Philly-area East and Central Asian community newsrooms are joining forces to boost business
The initiative aims to build a Philadelphia-based Asia news network to communicate throughout the diversified, multilingual Asian communities in the region.
A dozen Philadelphia-area newspaper and news website leaders have joined forces as the United Asian American News Media Organization to boost their businesses and the public profiles of the region’s East and Central Asian communities.
The initiative aims “to build a Philadelphia-based Asia news network and also advertising platform that mainstream organizations can utilize when it comes to communicating to the very diversified and multilingual Asian communities in the region,” said Dan Tsao, whose New Mainstream Media Co. publishes the 64-page Metro Chinese Weekly and 32-page Metro Viet News, plus the 50,000-subscriber PhillyGuide channel on WeChat.
“We want to help each other,” said Malvina Yakobashvili, a journalist from the Republic of Georgia who cofounded PhilaNewsNow in 1995. It prints 6,000 copies a week in Russian, a language common to immigrants from the 15 former Soviet republics who live in Northeast Philadelphia and nearby Bucks and Montgomery Counties.
Her organization also increasingly publishes on YouTube, Facebook, X, Instagram, TikTok, LinkedIn and Classmates.
A main focus for Jason Kang, who runs the Korean Phila Times founded by his father, “is the Sixers arena proposal. If it moves forward, we want to make sure Asian business owners have access to contracts” for services related to the facility’s planned construction and operations. The group also wants to meet with Comcast Spectacor about its proposed development at the sports complex, announced last month.
United Asian American News Media Organization would help gain powerful players’ attention, said Kang, whose paper distributes 20,000 copies of its 152-page weekly issue across the region at H-marts, Assi Plaza, doctors’ offices, restaurants, and hair salons
Tsao, Kang, and other founders credit former GOP City Council member David Oh and mayoral candidate, who now heads the Asian American Chamber of Commerce of Greater Philadelphia, for bringing the group together.

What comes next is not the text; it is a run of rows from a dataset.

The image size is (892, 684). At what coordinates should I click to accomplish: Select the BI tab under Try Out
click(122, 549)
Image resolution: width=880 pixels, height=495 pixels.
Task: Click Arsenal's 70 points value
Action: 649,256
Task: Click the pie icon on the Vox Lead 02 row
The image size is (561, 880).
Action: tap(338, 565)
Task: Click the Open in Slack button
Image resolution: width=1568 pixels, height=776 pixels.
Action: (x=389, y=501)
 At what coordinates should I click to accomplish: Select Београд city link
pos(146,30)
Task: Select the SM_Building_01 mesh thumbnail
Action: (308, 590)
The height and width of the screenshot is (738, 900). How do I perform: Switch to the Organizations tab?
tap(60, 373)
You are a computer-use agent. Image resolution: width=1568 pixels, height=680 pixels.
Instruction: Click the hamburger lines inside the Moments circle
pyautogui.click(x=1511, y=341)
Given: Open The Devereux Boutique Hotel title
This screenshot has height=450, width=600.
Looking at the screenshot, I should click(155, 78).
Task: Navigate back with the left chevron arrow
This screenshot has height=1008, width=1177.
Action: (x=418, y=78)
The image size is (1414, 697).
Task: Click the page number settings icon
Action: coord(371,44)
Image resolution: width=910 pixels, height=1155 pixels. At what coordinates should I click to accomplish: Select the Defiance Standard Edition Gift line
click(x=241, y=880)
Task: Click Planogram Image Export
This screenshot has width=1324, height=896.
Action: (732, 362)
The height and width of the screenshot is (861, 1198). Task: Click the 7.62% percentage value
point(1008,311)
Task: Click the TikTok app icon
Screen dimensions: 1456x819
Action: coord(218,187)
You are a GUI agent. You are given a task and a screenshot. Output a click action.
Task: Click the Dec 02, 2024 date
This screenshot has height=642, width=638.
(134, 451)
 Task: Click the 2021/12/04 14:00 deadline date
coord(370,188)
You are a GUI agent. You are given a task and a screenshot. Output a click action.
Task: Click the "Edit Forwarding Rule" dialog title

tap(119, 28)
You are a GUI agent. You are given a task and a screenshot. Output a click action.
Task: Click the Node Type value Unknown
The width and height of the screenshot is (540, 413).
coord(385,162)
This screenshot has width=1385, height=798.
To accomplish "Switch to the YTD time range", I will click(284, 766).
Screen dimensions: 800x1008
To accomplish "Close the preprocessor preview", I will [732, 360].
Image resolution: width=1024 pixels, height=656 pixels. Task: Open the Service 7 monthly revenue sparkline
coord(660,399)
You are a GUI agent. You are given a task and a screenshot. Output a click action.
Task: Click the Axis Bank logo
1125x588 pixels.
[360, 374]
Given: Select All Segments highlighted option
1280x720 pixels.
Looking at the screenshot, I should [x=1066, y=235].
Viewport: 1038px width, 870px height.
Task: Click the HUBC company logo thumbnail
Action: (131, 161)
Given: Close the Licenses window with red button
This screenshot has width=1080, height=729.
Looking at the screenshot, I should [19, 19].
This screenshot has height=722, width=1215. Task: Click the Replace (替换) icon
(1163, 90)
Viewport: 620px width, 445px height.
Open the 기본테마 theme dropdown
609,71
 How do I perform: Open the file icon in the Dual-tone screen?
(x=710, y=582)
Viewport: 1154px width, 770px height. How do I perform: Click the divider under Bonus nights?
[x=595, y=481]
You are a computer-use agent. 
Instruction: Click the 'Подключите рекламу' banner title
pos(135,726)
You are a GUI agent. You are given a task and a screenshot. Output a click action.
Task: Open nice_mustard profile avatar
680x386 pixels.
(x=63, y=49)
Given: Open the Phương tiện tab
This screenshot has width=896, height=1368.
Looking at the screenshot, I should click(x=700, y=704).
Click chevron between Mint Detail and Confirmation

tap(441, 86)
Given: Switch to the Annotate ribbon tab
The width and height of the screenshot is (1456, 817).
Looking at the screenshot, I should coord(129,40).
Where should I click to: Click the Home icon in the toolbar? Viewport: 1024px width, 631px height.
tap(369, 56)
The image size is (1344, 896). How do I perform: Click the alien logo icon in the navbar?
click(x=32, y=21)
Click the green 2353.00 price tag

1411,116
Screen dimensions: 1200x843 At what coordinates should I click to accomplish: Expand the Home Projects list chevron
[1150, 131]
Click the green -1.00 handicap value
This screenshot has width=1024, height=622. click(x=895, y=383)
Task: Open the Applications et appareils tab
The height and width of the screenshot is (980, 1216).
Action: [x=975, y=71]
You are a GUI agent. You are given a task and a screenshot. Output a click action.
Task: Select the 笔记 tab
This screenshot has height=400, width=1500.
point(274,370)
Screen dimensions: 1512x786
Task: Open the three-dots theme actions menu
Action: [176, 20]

“Corporations have come to us asking to do monthly ads in the combined publications,” Oh said. “We are also talking about setting up a nonprofit to fund community education efforts and small-business apprenticeships to help the many immigrants who don’t have college degrees or connections and want to start a business” and to find candidates to succeed older business owners who have no children ready to take over.
Besides multiple Chinese, Vietnamese and Korean media and those from central Asia and Eastern Europe, the media group includes publications by immigrants from Indonesia and Cambodia.
“Now is a good time. Now more than ever,” Kang said. “We’ve waited long enough on the sidelines.”
He sees the group spreading information about local and state government assistance to businesses “that Asian Americans don’t yet know how to utilize for their benefit.”
The census estimates around 400,000 Asian Americans in the region, or 6% of the metro population, with the largest concentration in Montgomery County.
Oh noted that these residents cannot get “local Asian news” from mainstream sources. “So we tell our own stories,” he said. “And our collective story, which includes the jobs, taxes, and contributions these immigrants are making” to the Philadelphia region.
Local leaders of Epoch Times and NTD TV, national organizations associated with the anti-Communist Falun Dafa religious movement, are part of the group, Oh noted, and other publications carry immigrant and home-country stories as well as local reports.
“When [immigrants from former Soviet republics] want to know what’s going on with Uzbeks in California or New York, they go to Malvina’s articles,” Oh said.
Members hope to tap a wider market forming as immigrant businesses join the American mainstream, Oh said. “There are several Asian American-founded companies in our area alone that do hundreds of millions of dollars of annual business. Yet you don’t always see them speaking out. There is still the fear that the one who sticks his neck out risks getting their head cut off.”
Second- and third-generation Korean immigrants often work for large corporations and are less likely to speak the homeland language, Kang said. His staff may be doing more content in English in the future.
Some business owners or service professionals such as doctors, lawyers, and real estate and securities brokers remain bilingual so they can work with recent immigrants, he said.
Oh said the group has discussed translating and sharing articles of common interest among the different languages and communities.
Kang said a wide diversity of language, religion, politics, cultural views exists within the umbrella of the Asian diasporas.
“It’s important that we have a united front,” Kang said. “Each group by itself might not be so large in numbers. When we have a united front, we have a united voice.”